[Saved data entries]
== Segment start ==
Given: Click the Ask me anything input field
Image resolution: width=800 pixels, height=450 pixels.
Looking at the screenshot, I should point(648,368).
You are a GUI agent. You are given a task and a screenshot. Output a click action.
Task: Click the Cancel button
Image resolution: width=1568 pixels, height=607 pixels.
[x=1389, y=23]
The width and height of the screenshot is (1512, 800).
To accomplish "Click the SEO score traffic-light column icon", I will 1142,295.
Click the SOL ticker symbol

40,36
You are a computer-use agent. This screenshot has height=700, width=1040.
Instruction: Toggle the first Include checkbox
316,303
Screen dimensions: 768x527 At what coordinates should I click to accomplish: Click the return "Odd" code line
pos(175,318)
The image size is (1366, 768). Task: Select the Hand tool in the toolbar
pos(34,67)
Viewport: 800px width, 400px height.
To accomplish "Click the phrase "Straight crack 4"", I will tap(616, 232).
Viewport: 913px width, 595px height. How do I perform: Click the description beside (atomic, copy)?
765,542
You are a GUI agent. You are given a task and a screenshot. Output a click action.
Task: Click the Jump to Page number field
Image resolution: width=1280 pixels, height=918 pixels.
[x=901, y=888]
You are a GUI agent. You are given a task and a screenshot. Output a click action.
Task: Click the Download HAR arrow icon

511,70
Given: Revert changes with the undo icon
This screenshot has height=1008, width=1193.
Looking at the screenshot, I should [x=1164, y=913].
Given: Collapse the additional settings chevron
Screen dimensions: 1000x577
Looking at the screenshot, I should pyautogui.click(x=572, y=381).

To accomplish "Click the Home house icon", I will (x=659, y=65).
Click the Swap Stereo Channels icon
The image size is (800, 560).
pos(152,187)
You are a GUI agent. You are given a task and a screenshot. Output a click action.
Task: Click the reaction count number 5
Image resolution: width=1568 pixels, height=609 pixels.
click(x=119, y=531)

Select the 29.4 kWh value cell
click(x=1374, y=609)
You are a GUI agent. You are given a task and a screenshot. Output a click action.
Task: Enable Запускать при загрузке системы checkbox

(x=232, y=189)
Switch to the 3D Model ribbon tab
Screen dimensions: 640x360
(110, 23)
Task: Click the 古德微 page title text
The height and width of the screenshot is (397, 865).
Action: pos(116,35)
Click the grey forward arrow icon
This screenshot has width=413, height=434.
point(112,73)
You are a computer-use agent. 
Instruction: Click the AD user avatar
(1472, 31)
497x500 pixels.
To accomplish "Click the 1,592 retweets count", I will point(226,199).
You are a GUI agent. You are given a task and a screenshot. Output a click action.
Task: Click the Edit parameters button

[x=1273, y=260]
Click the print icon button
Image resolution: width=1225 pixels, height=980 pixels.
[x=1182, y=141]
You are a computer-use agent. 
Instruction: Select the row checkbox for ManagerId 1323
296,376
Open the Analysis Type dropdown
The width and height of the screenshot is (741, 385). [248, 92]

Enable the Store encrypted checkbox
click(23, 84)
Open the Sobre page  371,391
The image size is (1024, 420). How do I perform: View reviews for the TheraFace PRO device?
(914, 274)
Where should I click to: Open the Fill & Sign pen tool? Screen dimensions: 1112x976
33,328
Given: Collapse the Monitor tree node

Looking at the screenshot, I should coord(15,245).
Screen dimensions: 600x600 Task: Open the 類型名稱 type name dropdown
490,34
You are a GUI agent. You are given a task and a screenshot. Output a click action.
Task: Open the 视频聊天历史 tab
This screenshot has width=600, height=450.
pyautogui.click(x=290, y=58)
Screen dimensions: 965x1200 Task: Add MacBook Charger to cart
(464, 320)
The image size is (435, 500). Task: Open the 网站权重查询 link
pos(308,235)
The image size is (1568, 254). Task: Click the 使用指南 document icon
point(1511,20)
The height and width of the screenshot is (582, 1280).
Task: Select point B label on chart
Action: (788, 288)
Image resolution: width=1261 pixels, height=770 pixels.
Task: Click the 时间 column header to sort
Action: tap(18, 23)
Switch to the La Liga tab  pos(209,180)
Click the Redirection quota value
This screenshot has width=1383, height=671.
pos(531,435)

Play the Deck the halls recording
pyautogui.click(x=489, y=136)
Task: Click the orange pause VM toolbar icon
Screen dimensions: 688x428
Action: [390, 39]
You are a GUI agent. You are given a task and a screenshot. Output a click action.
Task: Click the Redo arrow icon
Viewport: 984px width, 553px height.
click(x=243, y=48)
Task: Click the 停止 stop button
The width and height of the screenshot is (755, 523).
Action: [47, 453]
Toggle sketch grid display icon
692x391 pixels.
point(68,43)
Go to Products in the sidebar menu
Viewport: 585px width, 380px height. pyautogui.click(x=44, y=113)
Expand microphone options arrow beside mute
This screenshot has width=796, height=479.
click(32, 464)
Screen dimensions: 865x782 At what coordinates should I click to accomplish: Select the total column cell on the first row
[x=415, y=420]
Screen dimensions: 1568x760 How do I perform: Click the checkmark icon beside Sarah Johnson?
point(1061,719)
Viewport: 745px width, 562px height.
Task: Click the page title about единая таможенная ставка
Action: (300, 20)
== Segment end ==
_The task_:
Print the data in full. Match it exactly.

_Written response_:
Given: Click the Ask me anything input field
Image resolution: width=800 pixels, height=450 pixels.
Looking at the screenshot, I should point(648,368).
You are a GUI agent. You are given a task and a screenshot. Output a click action.
Task: Click the Cancel button
Image resolution: width=1568 pixels, height=607 pixels.
[x=1389, y=23]
The width and height of the screenshot is (1512, 800).
To accomplish "Click the SEO score traffic-light column icon", I will 1142,295.
Click the SOL ticker symbol

40,36
You are a computer-use agent. This screenshot has height=700, width=1040.
Instruction: Toggle the first Include checkbox
316,303
Screen dimensions: 768x527 At what coordinates should I click to accomplish: Click the return "Odd" code line
pos(175,318)
The image size is (1366, 768). Task: Select the Hand tool in the toolbar
pos(34,67)
Viewport: 800px width, 400px height.
To accomplish "Click the phrase "Straight crack 4"", I will tap(616, 232).
Viewport: 913px width, 595px height. How do I perform: Click the description beside (atomic, copy)?
765,542
You are a GUI agent. You are given a task and a screenshot. Output a click action.
Task: Click the Jump to Page number field
Image resolution: width=1280 pixels, height=918 pixels.
[x=901, y=888]
You are a GUI agent. You are given a task and a screenshot. Output a click action.
Task: Click the Download HAR arrow icon

511,70
Given: Revert changes with the undo icon
This screenshot has height=1008, width=1193.
Looking at the screenshot, I should [x=1164, y=913].
Given: Collapse the additional settings chevron
Screen dimensions: 1000x577
Looking at the screenshot, I should pyautogui.click(x=572, y=381).

To accomplish "Click the Home house icon", I will (x=659, y=65).
Click the Swap Stereo Channels icon
The image size is (800, 560).
pos(152,187)
You are a GUI agent. You are given a task and a screenshot. Output a click action.
Task: Click the reaction count number 5
Image resolution: width=1568 pixels, height=609 pixels.
click(x=119, y=531)

Select the 29.4 kWh value cell
click(x=1374, y=609)
You are a GUI agent. You are given a task and a screenshot. Output a click action.
Task: Enable Запускать при загрузке системы checkbox

(x=232, y=189)
Switch to the 3D Model ribbon tab
Screen dimensions: 640x360
(110, 23)
Task: Click the 古德微 page title text
The height and width of the screenshot is (397, 865).
Action: pos(116,35)
Click the grey forward arrow icon
This screenshot has width=413, height=434.
point(112,73)
You are a computer-use agent. 
Instruction: Click the AD user avatar
(1472, 31)
497x500 pixels.
To accomplish "Click the 1,592 retweets count", I will point(226,199).
You are a GUI agent. You are given a task and a screenshot. Output a click action.
Task: Click the Edit parameters button

[x=1273, y=260]
Click the print icon button
Image resolution: width=1225 pixels, height=980 pixels.
[x=1182, y=141]
You are a computer-use agent. 
Instruction: Select the row checkbox for ManagerId 1323
296,376
Open the Analysis Type dropdown
The width and height of the screenshot is (741, 385). [248, 92]

Enable the Store encrypted checkbox
click(23, 84)
Open the Sobre page  371,391
The image size is (1024, 420). How do I perform: View reviews for the TheraFace PRO device?
(914, 274)
Where should I click to: Open the Fill & Sign pen tool? Screen dimensions: 1112x976
33,328
Given: Collapse the Monitor tree node

Looking at the screenshot, I should coord(15,245).
Screen dimensions: 600x600 Task: Open the 類型名稱 type name dropdown
490,34
You are a GUI agent. You are given a task and a screenshot. Output a click action.
Task: Open the 视频聊天历史 tab
This screenshot has width=600, height=450.
pyautogui.click(x=290, y=58)
Screen dimensions: 965x1200 Task: Add MacBook Charger to cart
(464, 320)
The image size is (435, 500). Task: Open the 网站权重查询 link
pos(308,235)
The image size is (1568, 254). Task: Click the 使用指南 document icon
point(1511,20)
The height and width of the screenshot is (582, 1280).
Task: Select point B label on chart
Action: (788, 288)
Image resolution: width=1261 pixels, height=770 pixels.
Task: Click the 时间 column header to sort
Action: tap(18, 23)
Switch to the La Liga tab  pos(209,180)
Click the Redirection quota value
This screenshot has width=1383, height=671.
pos(531,435)

Play the Deck the halls recording
pyautogui.click(x=489, y=136)
Task: Click the orange pause VM toolbar icon
Screen dimensions: 688x428
Action: [390, 39]
You are a GUI agent. You are given a task and a screenshot. Output a click action.
Task: Click the Redo arrow icon
Viewport: 984px width, 553px height.
click(x=243, y=48)
Task: Click the 停止 stop button
The width and height of the screenshot is (755, 523).
Action: [47, 453]
Toggle sketch grid display icon
692x391 pixels.
point(68,43)
Go to Products in the sidebar menu
Viewport: 585px width, 380px height. pyautogui.click(x=44, y=113)
Expand microphone options arrow beside mute
This screenshot has width=796, height=479.
click(32, 464)
Screen dimensions: 865x782 At what coordinates should I click to accomplish: Select the total column cell on the first row
[x=415, y=420]
Screen dimensions: 1568x760 How do I perform: Click the checkmark icon beside Sarah Johnson?
point(1061,719)
Viewport: 745px width, 562px height.
Task: Click the page title about единая таможенная ставка
Action: (300, 20)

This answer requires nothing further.